WRITTEN REQUEST >> Copy out the items word for word, starting with the line that contains "This screenshot has width=853, height=480." and going on through the end of the items. Leave the pictures out.

INFORMATION GIVEN >>
-- begin --

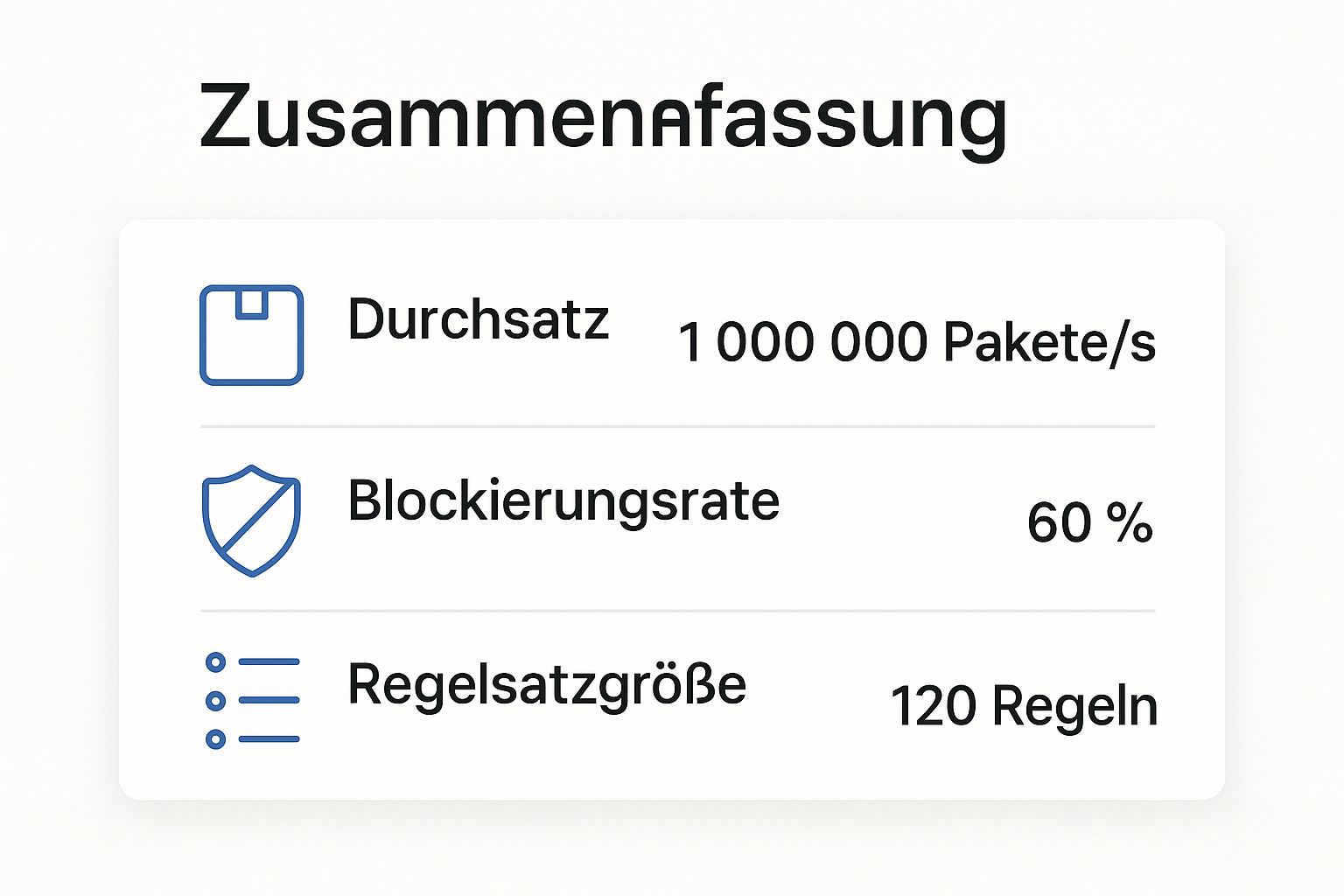The height and width of the screenshot is (896, 1344).
Task: Click the Regelsatzgröße label
Action: (x=547, y=684)
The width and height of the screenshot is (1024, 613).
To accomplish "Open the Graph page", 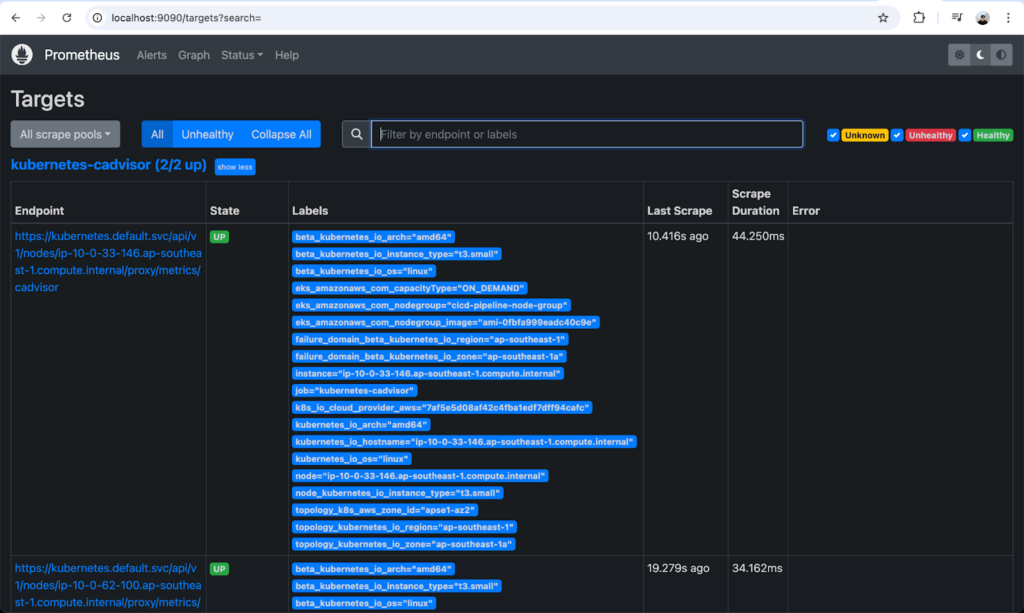I will pos(194,55).
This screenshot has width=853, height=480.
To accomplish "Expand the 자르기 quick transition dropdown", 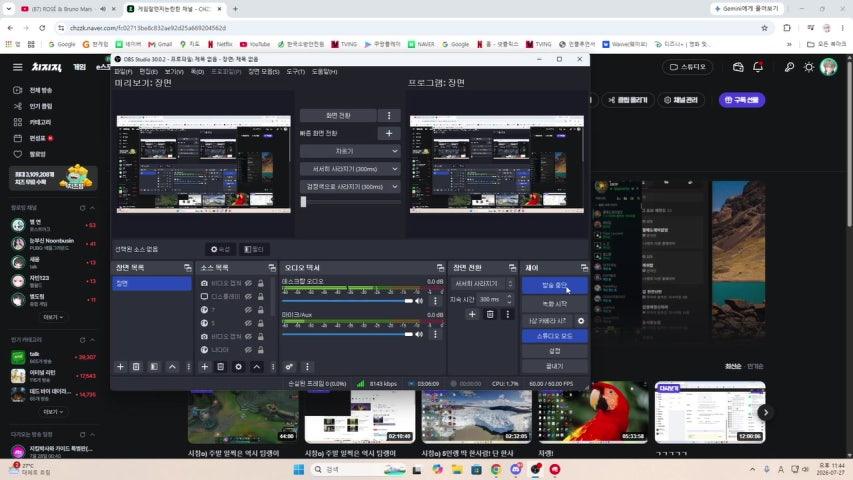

-- end --

RESPONSE TO THIS EXERCISE >>
This screenshot has width=853, height=480.
To accomplish "Expand the 자르기 quick transition dropdown", 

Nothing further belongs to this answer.